30日のNHK連続テレビ小説「ばけばけ」第2回に、北川景子演じる雨清水タエが登場。ナレーションの阿佐ヶ谷姉妹が盛り上げた。

「あっ! 来るわよ、来るわよ! 雨清水家のおタエ様が!」「キタ~~!」

 殿中のような大広間、ふすまが開くと「ご機嫌よう」の声とともにタエが現れ、ゆったりと前に進んだ。

 タエはヒロイン松野トキ(高石あかり、現在は福地美晴が幼少期を演じる)の遠縁である雨清水家の奥方。夫の傳(堤真一)は松前藩に名をはせる上級武士で、タエは松江でも随一の名家に生まれ、大勢の女中に囲まれ何不自由なく育った。

 トキはタエの下で稽古ごとに励んでいる。気品と威厳あるタエのお目見えを、前出の前口上のような語りで阿佐ヶ谷姉妹が〝実況〟。異例の登場シーンとなった。演じる北川は朝ドラ初出演を飾った。

 先生を目指すから稽古ごとはやめると申し出たトキに、タエは「お待ちなさい」。あなたは何者なのかと厳しく問い「武士の娘」と言わせる。そして武士の娘のあるべき姿を説いた。

 2023年の大河ドラマ「どうする家康」で浅井長政の妻・お市の方などを演じた北川。圧巻の朝ドラ初登場に、「タエさんカッコいい」「北川景子さん 美しい」「雨清水家は大河ドラマみたい」などとX(旧ツイッター)に反応が寄せられた。

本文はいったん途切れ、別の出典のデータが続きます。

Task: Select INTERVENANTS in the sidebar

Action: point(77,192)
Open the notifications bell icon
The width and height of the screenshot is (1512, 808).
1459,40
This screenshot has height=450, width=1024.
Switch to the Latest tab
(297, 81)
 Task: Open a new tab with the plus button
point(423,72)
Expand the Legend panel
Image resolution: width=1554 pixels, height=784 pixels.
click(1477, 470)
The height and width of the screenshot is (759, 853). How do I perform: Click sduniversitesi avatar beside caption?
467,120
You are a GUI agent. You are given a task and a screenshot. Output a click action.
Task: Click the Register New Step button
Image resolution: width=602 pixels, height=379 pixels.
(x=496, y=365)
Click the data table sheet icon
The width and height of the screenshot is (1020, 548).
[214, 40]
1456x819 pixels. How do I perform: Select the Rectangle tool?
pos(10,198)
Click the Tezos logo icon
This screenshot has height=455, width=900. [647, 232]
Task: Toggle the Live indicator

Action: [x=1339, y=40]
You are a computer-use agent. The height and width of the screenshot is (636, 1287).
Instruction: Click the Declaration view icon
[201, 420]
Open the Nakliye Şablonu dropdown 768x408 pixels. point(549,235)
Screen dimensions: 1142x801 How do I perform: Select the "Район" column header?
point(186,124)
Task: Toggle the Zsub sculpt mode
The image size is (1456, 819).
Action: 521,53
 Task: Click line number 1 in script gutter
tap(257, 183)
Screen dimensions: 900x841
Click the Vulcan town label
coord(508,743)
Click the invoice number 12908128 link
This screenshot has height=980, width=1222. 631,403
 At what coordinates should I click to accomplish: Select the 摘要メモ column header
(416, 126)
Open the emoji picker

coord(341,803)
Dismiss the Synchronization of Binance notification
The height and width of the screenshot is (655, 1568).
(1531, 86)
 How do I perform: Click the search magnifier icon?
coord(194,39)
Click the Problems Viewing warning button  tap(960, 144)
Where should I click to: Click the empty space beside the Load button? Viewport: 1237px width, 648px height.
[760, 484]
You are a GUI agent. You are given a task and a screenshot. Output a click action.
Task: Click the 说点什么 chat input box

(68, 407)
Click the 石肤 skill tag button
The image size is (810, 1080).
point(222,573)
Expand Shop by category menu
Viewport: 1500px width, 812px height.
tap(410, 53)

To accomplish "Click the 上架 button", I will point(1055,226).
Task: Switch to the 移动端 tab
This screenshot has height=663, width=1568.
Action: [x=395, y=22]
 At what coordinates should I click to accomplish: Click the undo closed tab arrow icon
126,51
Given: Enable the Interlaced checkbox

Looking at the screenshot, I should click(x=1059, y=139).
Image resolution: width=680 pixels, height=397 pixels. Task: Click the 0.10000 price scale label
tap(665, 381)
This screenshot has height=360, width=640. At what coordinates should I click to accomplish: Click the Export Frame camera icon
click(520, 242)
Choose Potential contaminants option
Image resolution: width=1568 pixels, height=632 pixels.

 怪談で知られる作家の小泉八雲ことラフカディオ・ハーンと妻の小泉セツをモデルにした物語。明治初期、トキは武士の生き方を捨てられない父司之介(岡部たかし)から「武士の娘」としつけられる。

「ばけばけ」でタエ役を演じる北川景子
「ばけばけ」でタエ役を演じる北川景子

 武士の娘といえば、18年度後期の連続テレビ小説「まんぷく」の松坂慶子が思い出される。カップ麺を開発した日清食品創業者とその妻がモデルで、妻役を安藤サクラが演じた。松坂はその母役で、自身は武士の娘であると事あるごとに口にする。それが誇りである一方、不本意なことがあると「武士の娘が…」と不満をこぼしていた。

 そんな言葉が朝ドラに復活。Xでは「まんぷく意識してるのかな」「おタエさんは年配になったら松坂慶子に交代、なのだろうか」「ブシムスメというとブシムスこと松坂さんが思い浮かびますな」といった指摘がみられた。